Jon meets Koko through some mishaps and misdeeds. For all intents and purposes, Koko is manic, experiencing a roller coaster of highs and lows, from delusions of grandeur straight to paralysing self-doubts, all the while teetering on the edge of homelessness. Noble people offer help at each turn, which she either fails to appreciate or presumes it is earned. Meeting Jon throws her own self-reflection open to a broader perspective – one from thinking only of the immediate day and its potential to the longer arc of developing one’s character.
Koko demonstrates the potential to be an auto-didact, she certainly has the energy but is constantly distracted by her immediate problems, and she asks us: “do you need tangible results for how you spend your time?” Much of Koko’s frenetic energy leaps off the page, dotted with unexpected pithy, observant and ironic statements.

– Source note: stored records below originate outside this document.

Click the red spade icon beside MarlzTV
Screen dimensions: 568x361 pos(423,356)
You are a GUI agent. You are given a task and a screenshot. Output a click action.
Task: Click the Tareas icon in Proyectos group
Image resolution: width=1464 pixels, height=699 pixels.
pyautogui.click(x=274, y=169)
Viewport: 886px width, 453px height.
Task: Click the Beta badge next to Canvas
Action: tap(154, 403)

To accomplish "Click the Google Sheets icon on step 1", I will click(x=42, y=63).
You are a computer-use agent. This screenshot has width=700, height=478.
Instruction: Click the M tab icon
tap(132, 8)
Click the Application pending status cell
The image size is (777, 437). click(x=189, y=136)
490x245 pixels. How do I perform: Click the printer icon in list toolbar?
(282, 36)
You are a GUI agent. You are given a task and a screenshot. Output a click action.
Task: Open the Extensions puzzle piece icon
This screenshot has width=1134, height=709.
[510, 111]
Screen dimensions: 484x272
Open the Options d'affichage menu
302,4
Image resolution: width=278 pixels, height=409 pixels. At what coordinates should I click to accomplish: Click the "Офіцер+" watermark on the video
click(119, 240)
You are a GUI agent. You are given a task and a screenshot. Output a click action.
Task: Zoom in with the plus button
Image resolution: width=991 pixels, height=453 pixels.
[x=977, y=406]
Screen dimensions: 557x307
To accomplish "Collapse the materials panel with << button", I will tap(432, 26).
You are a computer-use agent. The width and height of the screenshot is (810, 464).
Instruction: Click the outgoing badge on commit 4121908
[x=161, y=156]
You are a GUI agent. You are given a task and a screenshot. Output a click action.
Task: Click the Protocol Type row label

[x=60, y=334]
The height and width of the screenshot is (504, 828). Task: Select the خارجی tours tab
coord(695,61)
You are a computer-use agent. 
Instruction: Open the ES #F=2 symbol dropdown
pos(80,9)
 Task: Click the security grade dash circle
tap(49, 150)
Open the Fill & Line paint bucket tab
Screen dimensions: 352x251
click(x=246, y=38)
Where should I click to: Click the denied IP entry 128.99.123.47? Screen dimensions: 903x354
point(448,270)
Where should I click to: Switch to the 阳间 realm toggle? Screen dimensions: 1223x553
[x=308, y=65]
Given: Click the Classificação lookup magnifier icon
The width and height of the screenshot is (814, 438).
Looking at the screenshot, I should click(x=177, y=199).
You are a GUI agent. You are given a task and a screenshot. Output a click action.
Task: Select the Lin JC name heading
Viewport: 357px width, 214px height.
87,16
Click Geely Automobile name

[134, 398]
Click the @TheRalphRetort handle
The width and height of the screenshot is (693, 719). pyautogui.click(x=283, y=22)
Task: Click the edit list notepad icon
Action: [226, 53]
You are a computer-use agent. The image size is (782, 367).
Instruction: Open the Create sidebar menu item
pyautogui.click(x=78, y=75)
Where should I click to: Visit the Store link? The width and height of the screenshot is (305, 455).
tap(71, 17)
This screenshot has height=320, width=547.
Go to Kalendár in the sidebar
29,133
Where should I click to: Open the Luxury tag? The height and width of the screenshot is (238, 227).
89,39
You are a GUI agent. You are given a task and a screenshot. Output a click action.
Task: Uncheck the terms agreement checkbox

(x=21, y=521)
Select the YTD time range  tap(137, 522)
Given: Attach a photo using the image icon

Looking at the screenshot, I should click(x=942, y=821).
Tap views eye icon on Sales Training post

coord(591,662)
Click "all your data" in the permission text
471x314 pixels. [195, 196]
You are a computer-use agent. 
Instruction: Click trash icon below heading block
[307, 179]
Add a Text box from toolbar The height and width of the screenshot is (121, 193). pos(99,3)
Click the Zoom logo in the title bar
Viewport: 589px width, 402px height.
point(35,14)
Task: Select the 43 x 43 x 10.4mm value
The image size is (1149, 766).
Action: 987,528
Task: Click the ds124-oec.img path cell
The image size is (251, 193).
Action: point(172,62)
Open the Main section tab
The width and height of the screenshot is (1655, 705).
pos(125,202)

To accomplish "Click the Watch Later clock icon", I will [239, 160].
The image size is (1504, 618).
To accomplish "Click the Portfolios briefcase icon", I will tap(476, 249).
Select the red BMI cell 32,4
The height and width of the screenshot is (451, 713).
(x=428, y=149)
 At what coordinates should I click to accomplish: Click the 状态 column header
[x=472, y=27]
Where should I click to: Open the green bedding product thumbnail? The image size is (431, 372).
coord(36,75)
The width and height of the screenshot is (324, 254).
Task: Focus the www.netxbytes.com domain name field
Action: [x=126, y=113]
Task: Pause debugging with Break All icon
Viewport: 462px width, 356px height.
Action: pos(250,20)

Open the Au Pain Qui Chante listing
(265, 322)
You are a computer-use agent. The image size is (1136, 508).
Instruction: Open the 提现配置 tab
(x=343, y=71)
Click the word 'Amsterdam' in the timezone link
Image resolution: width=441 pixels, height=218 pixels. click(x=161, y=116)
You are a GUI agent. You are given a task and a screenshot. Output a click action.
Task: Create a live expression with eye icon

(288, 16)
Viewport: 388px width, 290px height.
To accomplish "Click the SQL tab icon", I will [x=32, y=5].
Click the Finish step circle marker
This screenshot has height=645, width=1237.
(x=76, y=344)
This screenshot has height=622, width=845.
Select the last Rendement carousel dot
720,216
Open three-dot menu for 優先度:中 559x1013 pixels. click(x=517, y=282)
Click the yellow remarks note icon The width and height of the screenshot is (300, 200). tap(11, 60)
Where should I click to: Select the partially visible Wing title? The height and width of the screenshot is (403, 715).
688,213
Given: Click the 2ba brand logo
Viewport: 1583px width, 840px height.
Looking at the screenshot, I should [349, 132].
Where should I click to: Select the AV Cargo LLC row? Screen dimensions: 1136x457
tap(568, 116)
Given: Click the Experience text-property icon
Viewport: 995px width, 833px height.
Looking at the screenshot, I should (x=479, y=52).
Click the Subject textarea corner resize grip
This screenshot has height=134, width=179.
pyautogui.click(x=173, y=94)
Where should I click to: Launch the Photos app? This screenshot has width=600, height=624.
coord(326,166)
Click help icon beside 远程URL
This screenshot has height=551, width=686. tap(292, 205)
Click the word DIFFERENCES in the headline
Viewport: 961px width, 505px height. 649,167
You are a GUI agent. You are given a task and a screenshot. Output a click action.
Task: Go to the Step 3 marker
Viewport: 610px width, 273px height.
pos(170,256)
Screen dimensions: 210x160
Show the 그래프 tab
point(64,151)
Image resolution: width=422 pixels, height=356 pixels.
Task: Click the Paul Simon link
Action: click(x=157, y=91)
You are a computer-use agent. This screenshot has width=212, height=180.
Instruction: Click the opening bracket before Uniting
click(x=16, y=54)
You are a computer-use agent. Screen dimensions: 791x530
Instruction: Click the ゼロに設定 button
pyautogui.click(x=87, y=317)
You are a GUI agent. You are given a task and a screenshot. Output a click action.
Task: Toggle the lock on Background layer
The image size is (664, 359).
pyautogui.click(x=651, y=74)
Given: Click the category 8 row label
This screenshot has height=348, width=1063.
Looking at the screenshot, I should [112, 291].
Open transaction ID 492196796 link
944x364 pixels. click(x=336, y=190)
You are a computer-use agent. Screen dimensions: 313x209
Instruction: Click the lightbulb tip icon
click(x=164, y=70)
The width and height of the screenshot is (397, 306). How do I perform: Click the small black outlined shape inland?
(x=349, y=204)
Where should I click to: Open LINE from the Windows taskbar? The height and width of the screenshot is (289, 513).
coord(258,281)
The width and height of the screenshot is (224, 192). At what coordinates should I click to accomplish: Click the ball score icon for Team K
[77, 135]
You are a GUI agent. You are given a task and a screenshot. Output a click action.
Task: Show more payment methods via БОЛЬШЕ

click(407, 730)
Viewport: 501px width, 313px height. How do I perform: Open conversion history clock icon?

Many of Jon’s friends have chosen well-trodden paths for career and personal growth, and Koko can be hurtful in her statements as they blurt out without much forethought, but you can’t ignore their authenticity nor their truth.
Author and illustrator Wang excels with dialogue, effortlessly using irony and action to explain and posit intriguing thoughts, and the sepia tones don’t detract from the great detail in each panel. We see Koko rescue an expensive puffer fish on sale at the pet shop, but only by observing the panels carefully. Her forehead morphs into an almost manga like proportion which is at first off-putting, but ends up being part of her expressiveness and energy.
Wang boldly takes on post-college alienation, the unintended consequences of our good intentions, the challenge that noble efforts abound, but often misfire. A third character, Faron Lau, is laconic, but just as captivating. Jon struggles with his love life, but Koko is not there as a love interest – she is wholly cut from her own cloth, bouncing off the walls and blurting out things we should consider before starting any long-term journey.